This would not have happened if I had to write per-platform kernels. There are only so many hours in the day. Writing a single implementation using Highway enabled exploring more of the design space, including a new kernel type and an autotuner able to pick not only block sizes, but also parallelization strategies and their parameters.

Perhaps in a second step, one can then hand-tune some parts, but I sure hope a broader exploration precedes micro-optimizing register allocation and calling conventions.

  • > I sure hope a broader exploration precedes micro-optimizing register allocation and calling conventions.

    It should be obvious that both are pursued independently whenever it makes sense. The idea that one should precede the other or is more important than the other is simply untrue.

    • How can tuning be independent of devising the algorithm?

      Are you really suggesting writing a variant of a kernel, tuning it to the max, then discovering a new and different way to do it, and then discarding the first implementation? That seems like a lot of wasted effort.

What does Zig offer in the way of builtin SIMD support, beyond overloads for trivial arithmetic operations? 90% of the utility of SIMD is outside of those types of simple operations. I like Zig, but my understanding is you have to reach for CPU specific builtins for the vast majority of cases, just like in C/C++.

GCC and Clang support the vector_size attribute and overloaded arithmetic operators on those "vectorized" types, and a LOT more besides -- in fact, that's how intrinsics like _mm256_mul_ps are implemented: `#define _mm256_mul_ps(a,b) (__m256)((v8sf)(a) * (v8sf)(b))`. The utility of all of that is much, much greater than what's available in Zig.

  • Zig ships LLVM's internal generic SIMD stuff, which is fairly common for newish systems languages. If you want dynamic shuffles or even moderately exotic things like maddubs or aesenc then you need to use LLVM intrinsics for specific instructions or asm.

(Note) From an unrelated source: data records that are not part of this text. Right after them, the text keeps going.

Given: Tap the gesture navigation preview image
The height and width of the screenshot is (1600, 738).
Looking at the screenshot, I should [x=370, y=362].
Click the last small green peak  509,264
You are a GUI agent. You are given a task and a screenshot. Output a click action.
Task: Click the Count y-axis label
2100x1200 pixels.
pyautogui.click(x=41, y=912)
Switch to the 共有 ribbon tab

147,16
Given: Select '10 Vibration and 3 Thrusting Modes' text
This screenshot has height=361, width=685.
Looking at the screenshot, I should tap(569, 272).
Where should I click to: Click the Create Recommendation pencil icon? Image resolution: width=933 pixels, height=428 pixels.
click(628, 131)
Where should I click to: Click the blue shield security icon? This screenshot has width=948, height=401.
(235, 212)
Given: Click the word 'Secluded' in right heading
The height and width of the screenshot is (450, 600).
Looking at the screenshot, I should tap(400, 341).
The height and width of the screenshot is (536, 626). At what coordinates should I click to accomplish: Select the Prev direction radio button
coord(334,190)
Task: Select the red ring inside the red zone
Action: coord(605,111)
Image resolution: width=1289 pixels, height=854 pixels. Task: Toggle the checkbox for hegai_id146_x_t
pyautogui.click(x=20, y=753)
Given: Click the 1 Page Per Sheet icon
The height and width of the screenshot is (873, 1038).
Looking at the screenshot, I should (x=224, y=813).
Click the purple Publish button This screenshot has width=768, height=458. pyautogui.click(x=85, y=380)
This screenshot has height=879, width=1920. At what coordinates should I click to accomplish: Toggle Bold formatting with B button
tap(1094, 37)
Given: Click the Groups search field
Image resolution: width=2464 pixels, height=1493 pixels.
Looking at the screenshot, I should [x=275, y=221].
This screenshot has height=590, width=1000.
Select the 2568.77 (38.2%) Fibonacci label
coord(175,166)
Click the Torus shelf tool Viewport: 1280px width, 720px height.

  • I’m also wondering what “built in” even means. Many have SIMD, Vector, Matrix, Quaternions and the like as part of the standard library, but not necessarily as their own keywords. C#/.NET, Java has SIMD by this metric.

    • Java's Panama Vectors are work in progress and are far from being competitive with .NET's implementation of SIMD abstractions, which is mostly on par with Zig, Swift and Mojo.

      You can usually port existing SIMD algorithms from C/C++/Rust to C# with few changes retaining the same performance, and it's practically impossible to do so in Java.

      I feel like C veterans often don't realize how unnecessarily ceremonious platform-specific SIMD code is given the progress in portable abstractions. Unless you need an exotic instruction that does not translate across architectures and/or common patterns nicely, there is little reason to have a bespoke platform-specific path.

      5 replies →

So on point. We do _a lot_ of hand written SIMD on the other side (encoders) as well for similar reasons. In addition on the encoder side it's often necessary to "structure" the problem so you can perform things like early elimination of loops, and especially loads. Compilers simply can not generate autovectorized code that does those kinds of things.